From the Team GB office in Sochi, Hay serves as the lead advocate for British Olympians and the chief liaison between the British Olympic Association and all the other key Games organisations, including the International Olympic Committee, the International Federations and the Organising Committee. The position requires attention to detail, diplomacy and a high degree of energy.
He said the spectrum of issues that a chef de mission deals with is “wide and varied”, but the primary mission is to help Olympic athletes achieve their dreams.
“You’re responsible for seeing that all the athletes have all the resources available to them to perform at their personal best,” he said, during a brief break at Team GB headquarters.
Hay has served British athletes in a variety of capacities over the years. He coached the women’s curling team that won a gold medal at the 2002 Salt Lake City Games, and oversaw the Team GB preparation camps for Vancouver 2010 and London 2012. He joined the British Olympic Association as a winter sports specialist in 2007.
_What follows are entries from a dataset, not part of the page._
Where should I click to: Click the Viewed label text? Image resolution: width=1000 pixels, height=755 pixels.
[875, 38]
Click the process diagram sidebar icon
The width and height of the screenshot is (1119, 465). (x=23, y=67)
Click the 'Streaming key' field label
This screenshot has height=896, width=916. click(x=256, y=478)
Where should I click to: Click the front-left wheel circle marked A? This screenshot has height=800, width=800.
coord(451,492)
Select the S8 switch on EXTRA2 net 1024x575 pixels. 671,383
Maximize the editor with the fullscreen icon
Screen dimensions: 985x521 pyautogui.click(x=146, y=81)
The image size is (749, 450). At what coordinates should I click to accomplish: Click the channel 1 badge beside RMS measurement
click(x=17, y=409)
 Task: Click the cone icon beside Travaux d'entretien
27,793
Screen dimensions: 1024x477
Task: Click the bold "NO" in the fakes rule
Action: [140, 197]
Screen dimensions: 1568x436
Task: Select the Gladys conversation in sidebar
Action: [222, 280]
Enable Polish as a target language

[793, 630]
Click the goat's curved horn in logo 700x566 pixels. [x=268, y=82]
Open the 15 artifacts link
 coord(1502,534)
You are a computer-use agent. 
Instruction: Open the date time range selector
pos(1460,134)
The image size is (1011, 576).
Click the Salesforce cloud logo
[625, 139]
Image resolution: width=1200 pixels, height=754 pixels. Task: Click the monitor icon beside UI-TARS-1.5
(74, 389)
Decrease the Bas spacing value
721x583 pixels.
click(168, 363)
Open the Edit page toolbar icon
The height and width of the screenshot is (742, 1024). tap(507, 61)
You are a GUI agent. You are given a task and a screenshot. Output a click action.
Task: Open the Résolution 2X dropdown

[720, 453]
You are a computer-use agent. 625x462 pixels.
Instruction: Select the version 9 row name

Before his career in sports administration, Hay won gold medals in curling at five European Championships, and silver medals at two World Championships. He competed in curling as a demonstration sport at the 1988 Calgary Games, before it was added to the Olympic programme at the 1998 Nagano Games.
In Sochi, Hay supports 56 athletes as well as their coaches and other Olympic officials from Great Britain. About 60 per cent are housed in the two Olympic Villages for the mountain venues; the rest are in the Olympic Village for indoor events near the shore of the Black Sea.
Hay, a veteran of five previous Games, praised the work of the Sochi organisers.
“We’ve found it absolutely amazing. They haven’t let us down,” he said “The venues are absolutely fantastic, first class. The transport is working well. You probably get the impression that I’m pretty pleased.”
He is also pleased with the performance of Team GB. Although Great Britain is not known as a winter sports powerhouse, British competitors are on track to win more medals in Sochi than at any previous Olympic Winter Games since the inaugural Games in 1924. Team GB medallists include Lizzy Yarnold, who won gold in skeleton; Jenny Jones, who captured bronze in snowboard slopestyle; and the women’s curling team, which also won a bronze medal. The men’s curling team ensured at least a silver medal by earning a place in the finals.
“When you have a delegation of 56 athletes and support staff, you’re dealing with good days and bad days,” Hay said. “We have done what we hoped to do in terms of our expectations, and maybe we can exceed that in the next couple of days.”